And so we come to the thing I liked best about SMTUC: the game’s (brace yourself) feminism. Yes, we get two scenes of the standard AIF objectification of female sexuality, though even these are subverted somewhat, given that one of the “women” is actually a rather unenthusiastic robotic hologram, and the other expresses strong dissatisfaction with the experience (“Barcelona sighs deeply, pushes you out into the hallway and snarls, ”Scuse me. I gotta go tickle the Elmo. Bye now.'”) After this, though, the Moose makes Stiffy his bitch, and suddenly the predatory PC gets scored upon rather than scoring. (Well, he still scores — one point, to be precise — but you know what I mean.)
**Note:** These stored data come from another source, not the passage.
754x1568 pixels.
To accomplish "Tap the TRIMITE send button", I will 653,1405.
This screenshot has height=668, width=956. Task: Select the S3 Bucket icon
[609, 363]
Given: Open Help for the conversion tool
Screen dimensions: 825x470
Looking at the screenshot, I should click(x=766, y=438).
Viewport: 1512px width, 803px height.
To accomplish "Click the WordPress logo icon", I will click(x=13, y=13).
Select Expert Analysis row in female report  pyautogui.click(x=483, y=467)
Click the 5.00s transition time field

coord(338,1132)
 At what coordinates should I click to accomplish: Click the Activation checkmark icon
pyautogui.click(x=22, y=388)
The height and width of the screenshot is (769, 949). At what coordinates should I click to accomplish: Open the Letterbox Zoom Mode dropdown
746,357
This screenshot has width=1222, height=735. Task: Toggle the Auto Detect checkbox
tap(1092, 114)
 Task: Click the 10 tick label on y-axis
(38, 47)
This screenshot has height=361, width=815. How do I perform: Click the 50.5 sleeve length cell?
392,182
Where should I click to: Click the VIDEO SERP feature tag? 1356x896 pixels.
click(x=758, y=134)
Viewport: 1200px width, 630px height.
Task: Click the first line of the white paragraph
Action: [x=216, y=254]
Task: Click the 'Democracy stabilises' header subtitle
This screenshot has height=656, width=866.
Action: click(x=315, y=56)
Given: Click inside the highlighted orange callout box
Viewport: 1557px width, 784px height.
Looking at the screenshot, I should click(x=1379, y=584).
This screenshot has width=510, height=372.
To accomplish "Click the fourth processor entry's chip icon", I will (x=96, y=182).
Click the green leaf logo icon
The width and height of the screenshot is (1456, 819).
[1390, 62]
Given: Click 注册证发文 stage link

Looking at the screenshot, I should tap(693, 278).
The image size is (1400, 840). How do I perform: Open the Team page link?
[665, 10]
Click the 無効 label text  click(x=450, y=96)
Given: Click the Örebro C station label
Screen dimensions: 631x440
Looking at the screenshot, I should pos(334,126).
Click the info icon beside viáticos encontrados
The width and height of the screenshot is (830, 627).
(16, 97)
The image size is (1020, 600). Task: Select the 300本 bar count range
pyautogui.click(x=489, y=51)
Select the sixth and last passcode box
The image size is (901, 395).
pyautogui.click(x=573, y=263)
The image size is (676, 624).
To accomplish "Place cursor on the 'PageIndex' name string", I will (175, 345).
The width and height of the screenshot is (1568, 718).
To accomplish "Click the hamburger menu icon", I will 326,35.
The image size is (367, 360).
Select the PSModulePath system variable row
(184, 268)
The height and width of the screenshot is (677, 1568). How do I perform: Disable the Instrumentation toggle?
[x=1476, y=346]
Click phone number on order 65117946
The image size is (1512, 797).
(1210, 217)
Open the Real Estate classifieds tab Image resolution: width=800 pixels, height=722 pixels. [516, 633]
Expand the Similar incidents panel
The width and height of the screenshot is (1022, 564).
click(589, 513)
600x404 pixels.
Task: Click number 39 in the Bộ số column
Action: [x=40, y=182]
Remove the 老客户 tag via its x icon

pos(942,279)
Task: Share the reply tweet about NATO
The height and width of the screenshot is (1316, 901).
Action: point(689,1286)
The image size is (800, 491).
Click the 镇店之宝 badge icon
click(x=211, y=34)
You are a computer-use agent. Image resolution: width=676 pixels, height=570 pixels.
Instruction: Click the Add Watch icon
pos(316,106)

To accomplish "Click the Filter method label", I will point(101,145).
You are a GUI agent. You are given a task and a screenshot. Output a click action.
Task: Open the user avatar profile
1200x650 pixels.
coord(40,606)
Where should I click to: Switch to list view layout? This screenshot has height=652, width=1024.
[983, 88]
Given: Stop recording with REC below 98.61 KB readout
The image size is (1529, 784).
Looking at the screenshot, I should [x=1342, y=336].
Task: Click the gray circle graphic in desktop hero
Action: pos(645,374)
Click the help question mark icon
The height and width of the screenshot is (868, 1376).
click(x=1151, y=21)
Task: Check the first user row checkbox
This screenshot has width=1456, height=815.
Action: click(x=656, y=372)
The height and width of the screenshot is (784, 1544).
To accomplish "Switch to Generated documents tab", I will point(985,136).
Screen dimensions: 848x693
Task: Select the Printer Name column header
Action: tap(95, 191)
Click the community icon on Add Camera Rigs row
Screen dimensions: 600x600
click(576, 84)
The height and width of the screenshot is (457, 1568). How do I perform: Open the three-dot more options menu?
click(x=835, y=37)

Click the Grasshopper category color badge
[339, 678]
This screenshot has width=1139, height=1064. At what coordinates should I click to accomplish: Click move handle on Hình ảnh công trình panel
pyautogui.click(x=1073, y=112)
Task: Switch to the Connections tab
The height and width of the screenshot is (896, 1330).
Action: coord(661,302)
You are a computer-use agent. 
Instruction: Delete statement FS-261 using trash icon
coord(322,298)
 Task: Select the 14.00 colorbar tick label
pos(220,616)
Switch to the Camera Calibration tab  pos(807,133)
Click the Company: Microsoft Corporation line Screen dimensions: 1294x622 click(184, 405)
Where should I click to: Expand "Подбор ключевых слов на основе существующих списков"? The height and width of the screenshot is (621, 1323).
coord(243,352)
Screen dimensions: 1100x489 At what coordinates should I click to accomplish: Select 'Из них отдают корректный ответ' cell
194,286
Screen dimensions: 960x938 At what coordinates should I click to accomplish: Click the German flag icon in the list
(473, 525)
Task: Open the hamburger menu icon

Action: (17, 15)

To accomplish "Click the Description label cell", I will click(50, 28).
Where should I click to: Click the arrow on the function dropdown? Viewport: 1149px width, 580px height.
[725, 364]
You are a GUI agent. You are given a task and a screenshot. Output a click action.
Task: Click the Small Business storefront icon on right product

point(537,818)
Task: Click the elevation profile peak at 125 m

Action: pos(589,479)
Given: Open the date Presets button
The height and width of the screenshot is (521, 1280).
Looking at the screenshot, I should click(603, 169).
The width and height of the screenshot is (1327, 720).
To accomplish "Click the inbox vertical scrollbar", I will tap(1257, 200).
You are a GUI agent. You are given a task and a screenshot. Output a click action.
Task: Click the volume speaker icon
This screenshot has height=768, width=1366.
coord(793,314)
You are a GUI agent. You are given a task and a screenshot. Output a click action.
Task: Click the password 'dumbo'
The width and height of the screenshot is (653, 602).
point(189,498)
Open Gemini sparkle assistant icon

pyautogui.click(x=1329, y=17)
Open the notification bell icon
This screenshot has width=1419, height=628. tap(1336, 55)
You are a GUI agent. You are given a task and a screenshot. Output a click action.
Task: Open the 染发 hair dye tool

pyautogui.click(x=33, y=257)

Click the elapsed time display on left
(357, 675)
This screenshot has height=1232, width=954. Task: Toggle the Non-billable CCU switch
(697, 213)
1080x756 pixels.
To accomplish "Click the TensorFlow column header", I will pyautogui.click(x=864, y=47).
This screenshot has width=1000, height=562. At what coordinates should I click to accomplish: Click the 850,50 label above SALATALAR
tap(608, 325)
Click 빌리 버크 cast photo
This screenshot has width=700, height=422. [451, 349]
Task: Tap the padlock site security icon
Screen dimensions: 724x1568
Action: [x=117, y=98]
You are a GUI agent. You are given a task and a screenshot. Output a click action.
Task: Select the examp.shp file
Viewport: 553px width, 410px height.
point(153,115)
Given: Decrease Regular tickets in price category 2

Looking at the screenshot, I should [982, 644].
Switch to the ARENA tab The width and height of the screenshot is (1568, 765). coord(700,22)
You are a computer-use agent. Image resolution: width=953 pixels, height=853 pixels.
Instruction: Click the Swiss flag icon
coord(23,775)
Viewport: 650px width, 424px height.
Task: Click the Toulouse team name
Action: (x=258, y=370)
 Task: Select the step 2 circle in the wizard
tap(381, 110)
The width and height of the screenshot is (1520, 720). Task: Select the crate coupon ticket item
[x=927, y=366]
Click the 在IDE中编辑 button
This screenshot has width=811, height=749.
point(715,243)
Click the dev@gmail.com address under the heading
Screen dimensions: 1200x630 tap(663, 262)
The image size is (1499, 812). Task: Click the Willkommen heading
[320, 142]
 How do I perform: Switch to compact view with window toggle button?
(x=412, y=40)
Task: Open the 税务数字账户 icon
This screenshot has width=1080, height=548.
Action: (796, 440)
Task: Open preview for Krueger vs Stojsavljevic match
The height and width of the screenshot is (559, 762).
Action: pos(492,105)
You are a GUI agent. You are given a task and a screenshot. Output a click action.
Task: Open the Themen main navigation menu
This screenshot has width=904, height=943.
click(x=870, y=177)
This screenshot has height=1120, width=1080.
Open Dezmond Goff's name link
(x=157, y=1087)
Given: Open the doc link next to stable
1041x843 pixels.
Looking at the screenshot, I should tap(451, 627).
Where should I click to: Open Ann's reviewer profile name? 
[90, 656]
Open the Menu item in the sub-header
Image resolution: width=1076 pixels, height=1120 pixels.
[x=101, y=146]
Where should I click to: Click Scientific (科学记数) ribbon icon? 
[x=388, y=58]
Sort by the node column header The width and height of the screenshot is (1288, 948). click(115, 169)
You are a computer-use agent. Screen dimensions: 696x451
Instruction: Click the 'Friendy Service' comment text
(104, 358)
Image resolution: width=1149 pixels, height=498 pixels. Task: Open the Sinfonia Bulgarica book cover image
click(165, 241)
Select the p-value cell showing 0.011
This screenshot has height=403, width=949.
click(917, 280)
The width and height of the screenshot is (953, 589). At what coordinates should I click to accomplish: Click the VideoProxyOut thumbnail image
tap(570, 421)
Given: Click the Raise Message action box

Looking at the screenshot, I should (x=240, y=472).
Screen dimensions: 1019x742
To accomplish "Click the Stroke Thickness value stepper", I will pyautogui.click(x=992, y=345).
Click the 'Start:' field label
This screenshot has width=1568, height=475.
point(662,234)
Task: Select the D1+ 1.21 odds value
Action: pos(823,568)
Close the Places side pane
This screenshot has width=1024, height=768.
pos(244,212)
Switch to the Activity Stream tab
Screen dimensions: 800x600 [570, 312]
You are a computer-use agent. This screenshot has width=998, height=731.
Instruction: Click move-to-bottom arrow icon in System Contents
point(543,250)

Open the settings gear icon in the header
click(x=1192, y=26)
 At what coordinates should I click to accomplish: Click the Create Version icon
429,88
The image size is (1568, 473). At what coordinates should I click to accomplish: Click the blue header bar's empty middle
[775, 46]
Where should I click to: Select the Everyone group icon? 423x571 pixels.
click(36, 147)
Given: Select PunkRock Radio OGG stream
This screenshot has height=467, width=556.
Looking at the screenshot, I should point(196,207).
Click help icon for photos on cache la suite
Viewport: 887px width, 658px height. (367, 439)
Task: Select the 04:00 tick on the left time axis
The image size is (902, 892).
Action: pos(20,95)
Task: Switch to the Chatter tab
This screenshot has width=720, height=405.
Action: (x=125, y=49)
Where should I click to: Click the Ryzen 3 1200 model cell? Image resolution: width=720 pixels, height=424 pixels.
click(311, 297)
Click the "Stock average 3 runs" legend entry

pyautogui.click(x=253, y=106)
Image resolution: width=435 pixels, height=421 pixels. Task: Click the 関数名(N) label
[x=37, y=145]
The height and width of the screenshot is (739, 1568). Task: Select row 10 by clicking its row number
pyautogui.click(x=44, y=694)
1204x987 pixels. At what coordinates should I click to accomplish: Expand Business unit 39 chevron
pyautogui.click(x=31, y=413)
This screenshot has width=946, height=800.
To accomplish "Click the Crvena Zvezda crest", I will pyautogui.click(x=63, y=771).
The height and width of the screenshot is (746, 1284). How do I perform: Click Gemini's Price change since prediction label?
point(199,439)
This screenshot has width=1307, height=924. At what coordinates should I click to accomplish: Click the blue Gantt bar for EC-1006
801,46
By upending the traditionally male exercise of porno IF and making its PC the object as well as the subject of penetration (and penetration by a moose, no less), SMTUC takes a sly swipe at what’s really offensive about most AIF: the fact that it takes one of our most intimate, personal human behaviors, and reduces it to an exercise in hoop-jumping, involving thoroughly dehumanized players. Honestly, I have no idea whether this was at all Adam’s (oh sorry, “Bruce’s”) intention, but that’s how it struck me. Is it some kind of revolution or great step forward? Nah, but it was fun to see (and hear, and read about) Stiffy hoisted, as the saying goes, by his own petard.

[Oh, I’m out of paragraphs and forgot to mention the music and graphics. So: Yay music! Yay graphics! (Well, except for one particular graphic that, however appropriate it may have been, I just can’t say yay to. You know the one.)]

Rating: 9.2

The Gostak by Carl Muckenhoupt [Comp01]

IFDB page: The Gostak
Final placement: 21st place (of 51) in the 2001 Interactive Fiction Competition

In the proud tradition of Bad Machine, this game broke my brain. If you’ve played it, you’ll know why. If not, maybe this will give you an idea:

Finally, here you are. At the delcot of tondam, where doshes deave.
But the doshery lutt is crenned with glauds.

Glauds! How rorm it would be to pell back to the bewl and distunk
them, distunk the whole delcot, let the drokes discren them.

But you are the gostak. The gostak distims the doshes. And no glaud
will vorl them from you.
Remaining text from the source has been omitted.